É cada vez menos comum esse tipo de intelectual de conhecimento abrangente e multidisciplinar — caras que se sentem confortáveis em transitar da arte à filosofia e à ciência, de Shakespeare a Hobbes e Niels Bohr. O aprofundamento do conhecimento demanda especialização, mas, no extremo, o mergulho profundo nos cega para o contexto que condiciona nossos próprios objetos.

Felizmente, ainda existem intelectuais que atravessam pontes. Michel Callon se graduou engenheiro nesse lugar inusitado que é a Escola de Minas de Paris, uma faculdade voltada às ciências aplicadas que, ironicamente, produziu uma enorme revolução no campo da sociologia da ciência.

De engenheiro, Callon tornou-se sociólogo da ciência, mas sem nunca perder o olhar e o traquejo de sua formação técnica. Isso aconteceu porque, nos anos 1970, o governo francês demandava da École des Mines diagnósticos sobre inovação e impacto social da ciência. Esse contexto prático, somado à efervescência intelectual de Foucault e Bourdieu, que questionavam as fronteiras entre ciência e política, abriu espaço para algo novo.

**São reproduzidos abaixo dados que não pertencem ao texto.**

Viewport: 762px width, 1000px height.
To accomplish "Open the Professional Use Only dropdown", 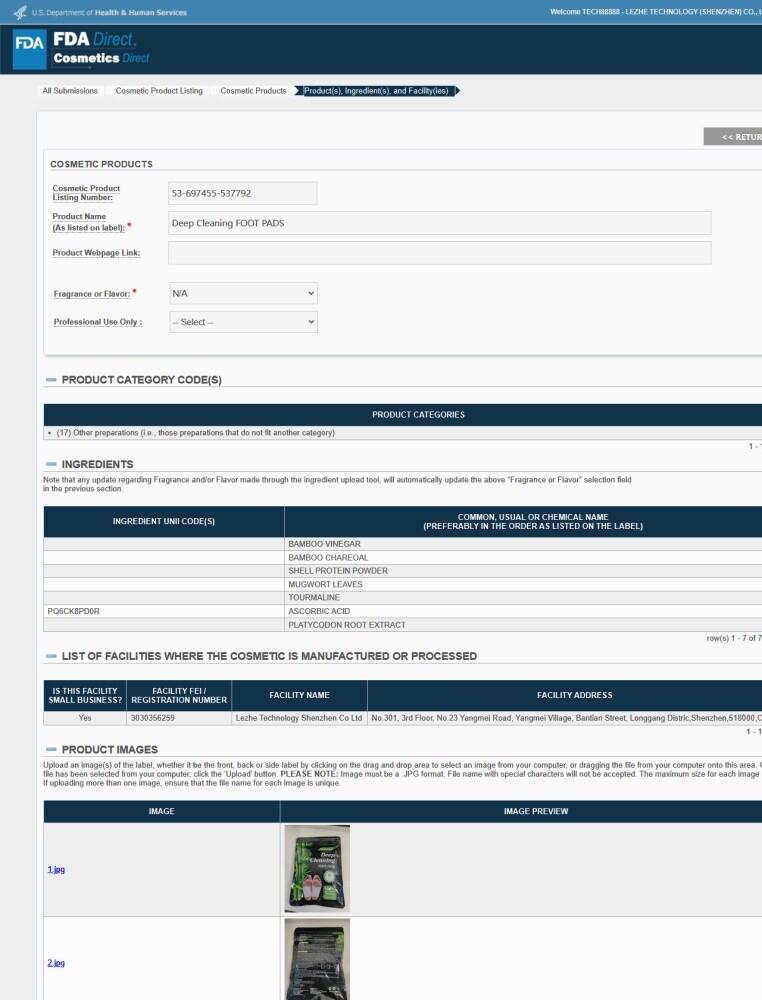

Dentro da École des Mines, surgiu o Centro de Sociologia da Inovação (CSI), fundado em 1967 por Lucien Karpik. Callon e, depois, Bruno Latour, integraram esse centro e o transformaram em um polo que virou de cabeça para baixo nossa compreensão da ciência.

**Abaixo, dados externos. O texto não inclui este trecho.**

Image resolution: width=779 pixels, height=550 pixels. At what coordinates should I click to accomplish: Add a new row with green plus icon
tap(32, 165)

Callon promoveu uma virada radical. Em vez de explicar a ciência por um "método" abstrato ou por "princípios universais", ele e seus colegas invadiram o laboratório para olhar as práticas: o que os cientistas fazem.

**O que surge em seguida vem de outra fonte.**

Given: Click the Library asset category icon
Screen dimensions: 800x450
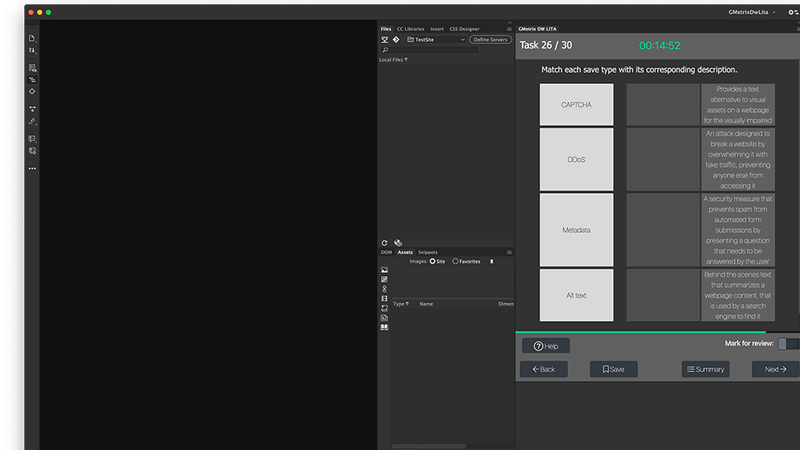Looking at the screenshot, I should click(x=384, y=328).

Foi ali que Callon ajudou a fundar uma das abordagens mais radicais do século XX: a Teoria Ator-Rede (TAR). E a ferramenta que ele desenvolveu para isso foi o que chamou de "Sociologia da Tradução".
 
"Tradução", para Callon, não tem a ver com idiomas. É o processo pelo qual um ator (um cientista, um político, um empreendedor) "traduz" os interesses de outros atores para que se alinhem aos seus, criando uma rede de aliados para que um determinado conhecimento se torne realidade.
 
Naquele que é seu trabalho mais famoso, o estudo sobre as vieiras na Baía de St. Brieuc, Callon mostrou isso em ação. Ele acompanhou biólogos que tentavam salvar a população dos valiosos moluscos, adaptando um método de cultivo japonês.
 
O que ele aponta em seu artigo de 1984 é quase óbvio, mas algo que teimamos em não ver. O trabalho dos cientistas não era "descobrir a verdade" sobre as vieiras, mas sim, ativamente, construir uma rede de aliados onde ciência e política se ajustavam de um modo preciso que gerasse estabilidade — pescadores felizes, vieiras em abundância, consumidores atendidos, ambientalistas satisfeitos.
 
E o ponto genial é esse: para isso, esses aliados eram tanto humanos quanto não-humanos.
 
Os cientistas precisavam "traduzir" os interesses dos pescadores (convencendo-os a não pescar na área de teste em troca de benefícios futuros). Precisavam "alistar" as próprias vieiras (fazendo com que se fixassem nas redes de cultivo, o que elas teimosamente não faziam no início). Precisavam "mobilizar" os colegas malacologistas (para que aceitassem seus artigos e legitimassem o método) e, claro, os financiadores (para que continuassem pagando pelo projeto).
 
O "conhecimento" sobre as vieiras não era um ponto de partida. Foi o resultado frágil e temporário dessa negociação complexa. Se as vieiras não colaborassem ou se os pescadores quebrassem o acordo, o projeto falhava e a "verdade" científica se dissolvia.
 
E é aqui que seu pensamento se revela tão poderoso. Callon nos ajudou a reumanizar a ciência, mostrando-a não como um caminho linear para a verdade, mas como um processo social, político e material, cheio de controvérsias, negociações e "traduções". A "verdade", como explicava Bruno Latour, não é o que existe, mas aquilo que resiste à controvérsia, porque seus aliados (humanos e não-humanos) a sustentam.
 
Graças a Callon, aprendemos a ver o saber não como espelho da natureza, e sim como uma forma de ação coletiva — política, técnica e ética ao mesmo tempo. Recolocar a ética no coração da ciência talvez dependa justamente dessa visão: entender que ela é uma obra comum, sempre provisória, sempre em disputa.
 
Michel Callon foi um dos maiores a honrar a bandeira desse relativismo — não o do ceticismo vazio, mas o da humildade diante da complexidade do mundo. Um relativismo generoso, curioso e profundamente humano.